What to do>
Quote exactly and only this range of lines in the data below: the line that holds "就学援助制度について (1086, 1489)" to the line that holds "[button] (765, 1084)", both included.
----- Records shown -----
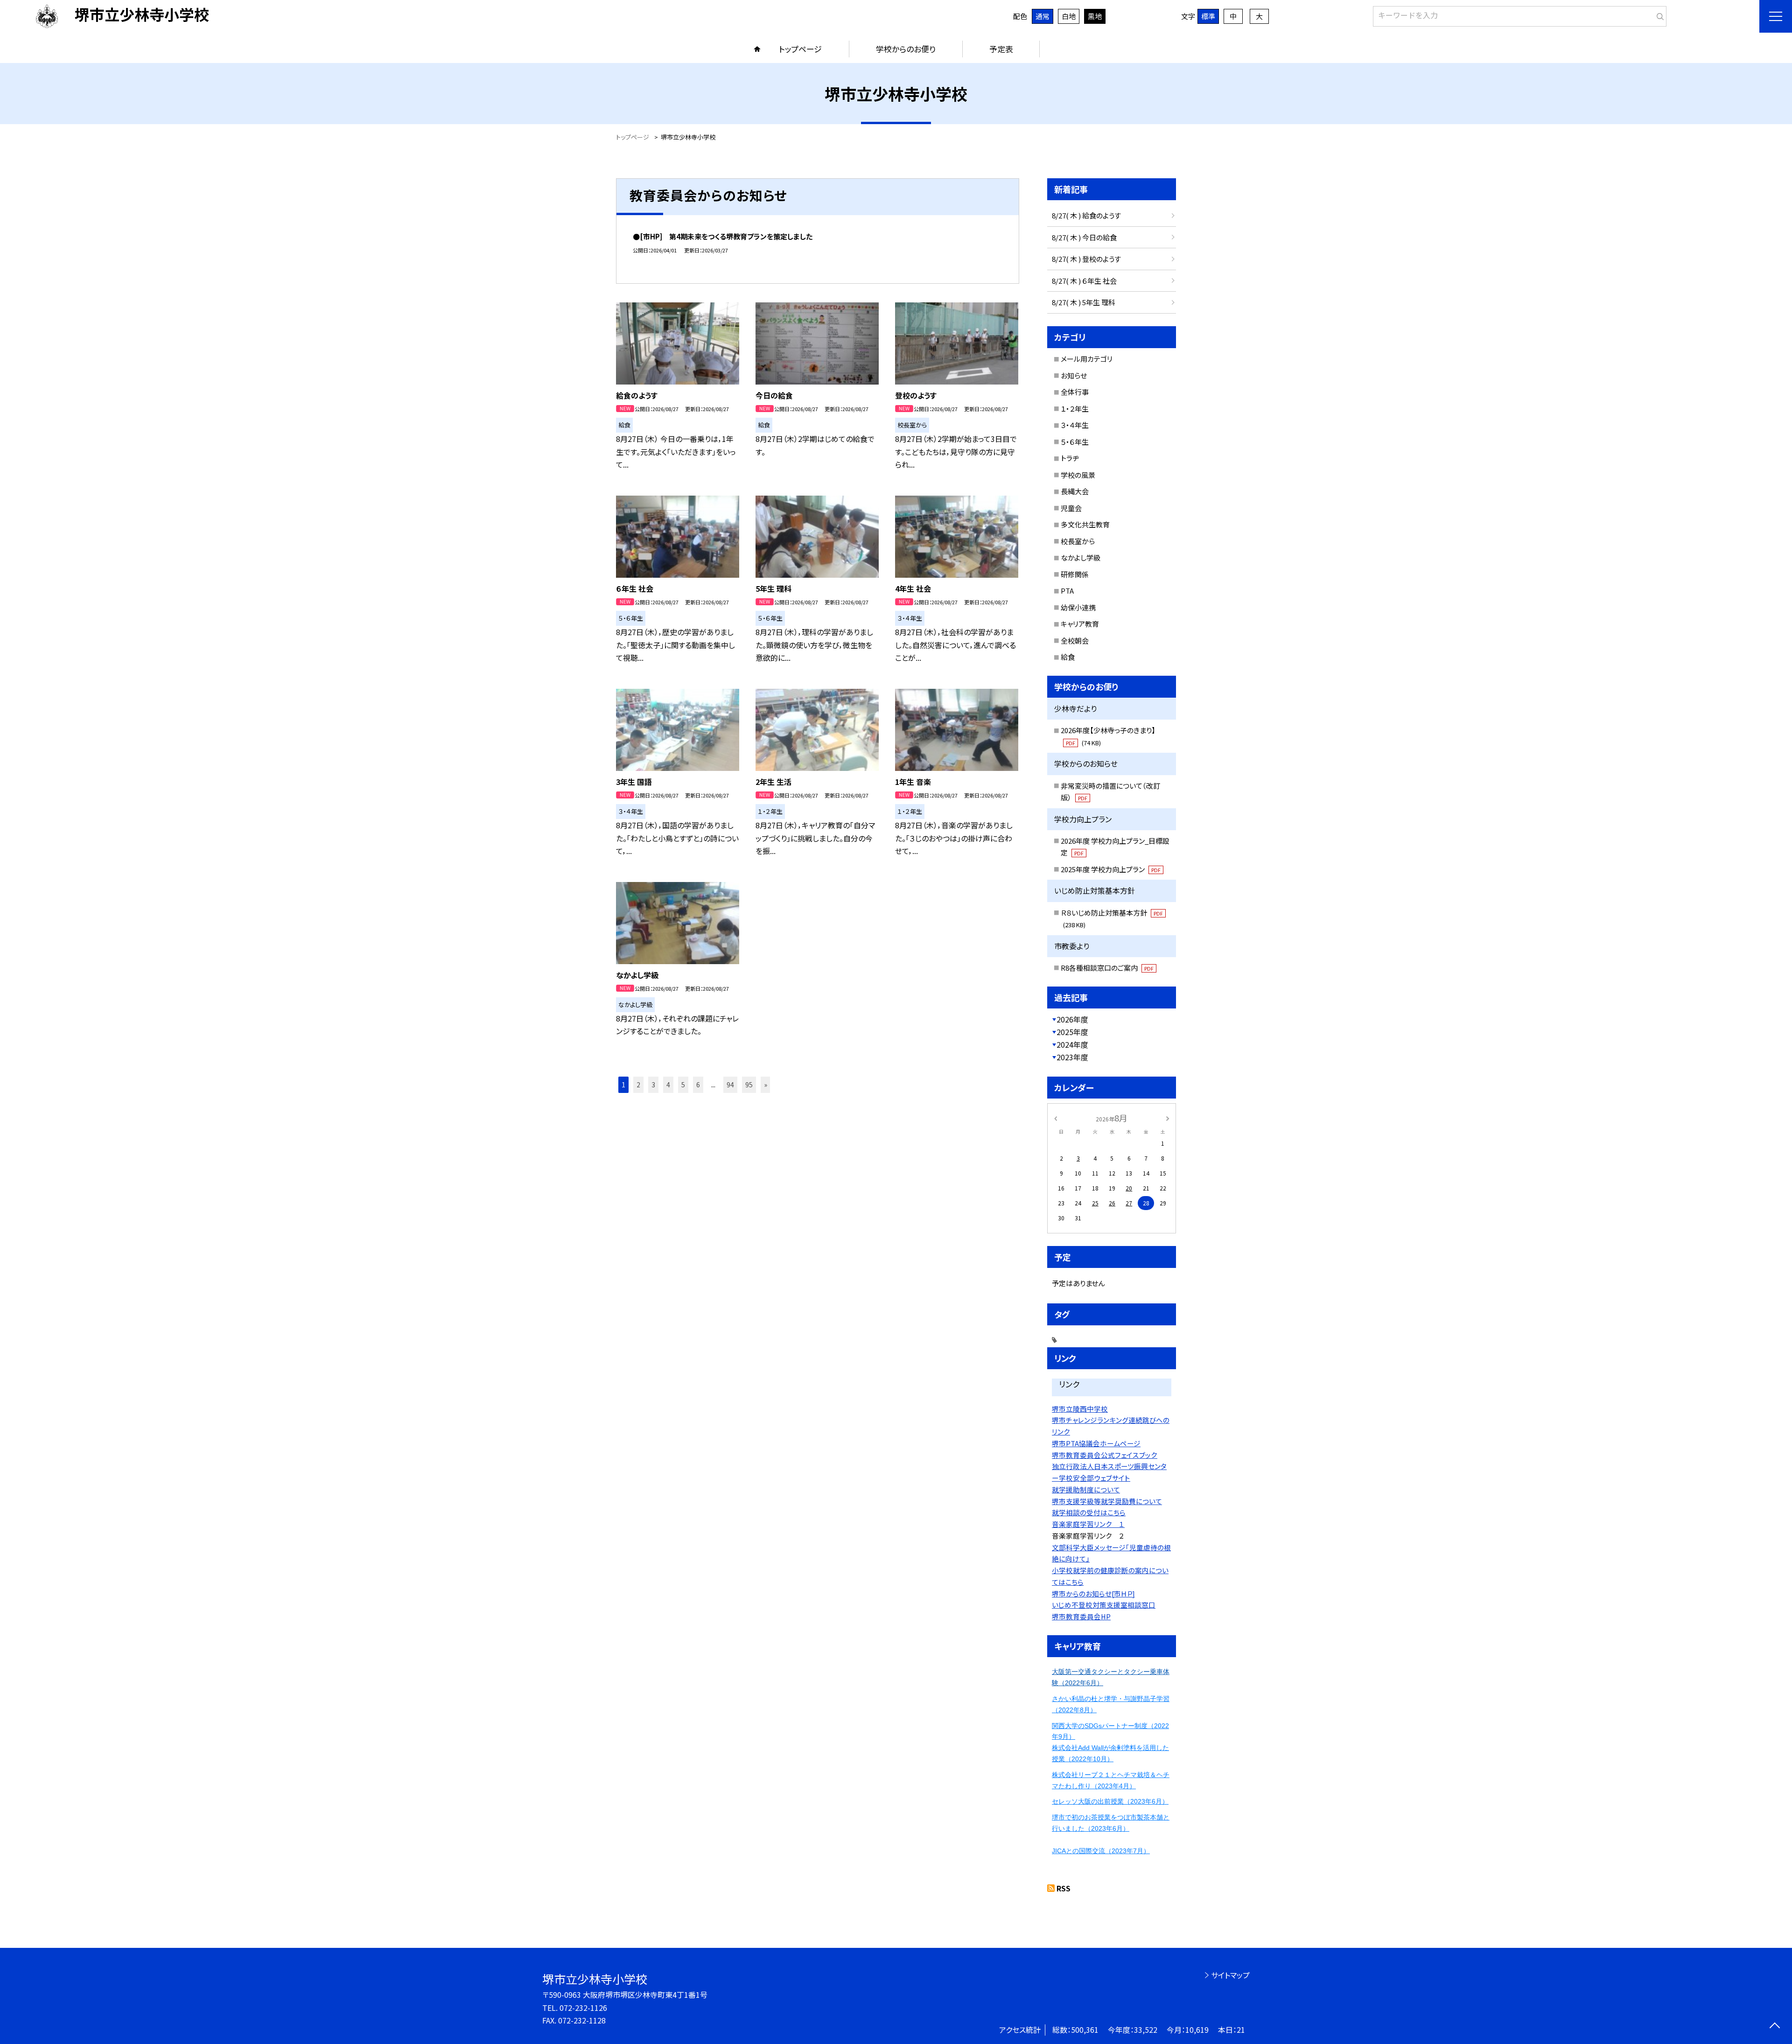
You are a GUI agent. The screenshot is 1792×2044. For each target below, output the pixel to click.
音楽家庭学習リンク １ (1088, 1524)
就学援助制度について (1086, 1489)
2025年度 (1072, 1031)
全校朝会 (1075, 640)
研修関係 (1075, 574)
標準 (1208, 16)
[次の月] (1167, 1117)
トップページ (800, 49)
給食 (1068, 657)
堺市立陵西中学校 (1080, 1409)
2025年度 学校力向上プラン (1111, 869)
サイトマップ (1230, 1975)
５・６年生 (1075, 442)
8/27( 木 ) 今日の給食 (1084, 237)
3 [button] (653, 1084)
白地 (1069, 16)
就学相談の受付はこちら (1089, 1512)
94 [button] (730, 1084)
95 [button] (749, 1084)
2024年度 (1072, 1044)
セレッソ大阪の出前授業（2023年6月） (1110, 1801)
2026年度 (1072, 1019)
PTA (1067, 590)
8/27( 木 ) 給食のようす (1086, 215)
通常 (1043, 16)
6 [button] (698, 1084)
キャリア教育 (1080, 624)
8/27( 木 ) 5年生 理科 (1083, 302)
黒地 (1095, 16)
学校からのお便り (906, 49)
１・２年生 (1075, 408)
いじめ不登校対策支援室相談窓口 (1103, 1605)
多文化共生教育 (1085, 524)
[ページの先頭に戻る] (1774, 2026)
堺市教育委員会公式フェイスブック (1104, 1455)
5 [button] (683, 1084)
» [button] (765, 1084)
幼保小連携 (1078, 607)
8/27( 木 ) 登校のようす (1086, 259)
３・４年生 (1075, 425)
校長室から (1078, 541)
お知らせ (1074, 375)
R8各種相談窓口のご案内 (1107, 968)
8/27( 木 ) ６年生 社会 (1084, 281)
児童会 (1071, 508)
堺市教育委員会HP (1081, 1616)
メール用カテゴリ (1087, 359)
-----
Answer area>
就学援助制度について (1086, 1489)
2025年度 (1072, 1031)
全校朝会 (1075, 640)
研修関係 (1075, 574)
標準 (1208, 16)
[次の月] (1167, 1117)
トップページ (800, 49)
給食 (1068, 657)
堺市立陵西中学校 (1080, 1409)
2025年度 学校力向上プラン (1111, 869)
サイトマップ (1230, 1975)
５・６年生 (1075, 442)
8/27( 木 ) 今日の給食 (1084, 237)
3 [button] (653, 1084)
白地 (1069, 16)
就学相談の受付はこちら (1089, 1512)
94 [button] (730, 1084)
95 [button] (749, 1084)
2024年度 (1072, 1044)
セレッソ大阪の出前授業（2023年6月） (1110, 1801)
2026年度 (1072, 1019)
PTA (1067, 590)
8/27( 木 ) 給食のようす (1086, 215)
通常 (1043, 16)
6 [button] (698, 1084)
キャリア教育 (1080, 624)
8/27( 木 ) 5年生 理科 (1083, 302)
黒地 (1095, 16)
学校からのお便り (906, 49)
１・２年生 (1075, 408)
いじめ不登校対策支援室相談窓口 (1103, 1605)
多文化共生教育 (1085, 524)
[ページの先頭に戻る] (1774, 2026)
堺市教育委員会公式フェイスブック (1104, 1455)
5 [button] (683, 1084)
» [button] (765, 1084)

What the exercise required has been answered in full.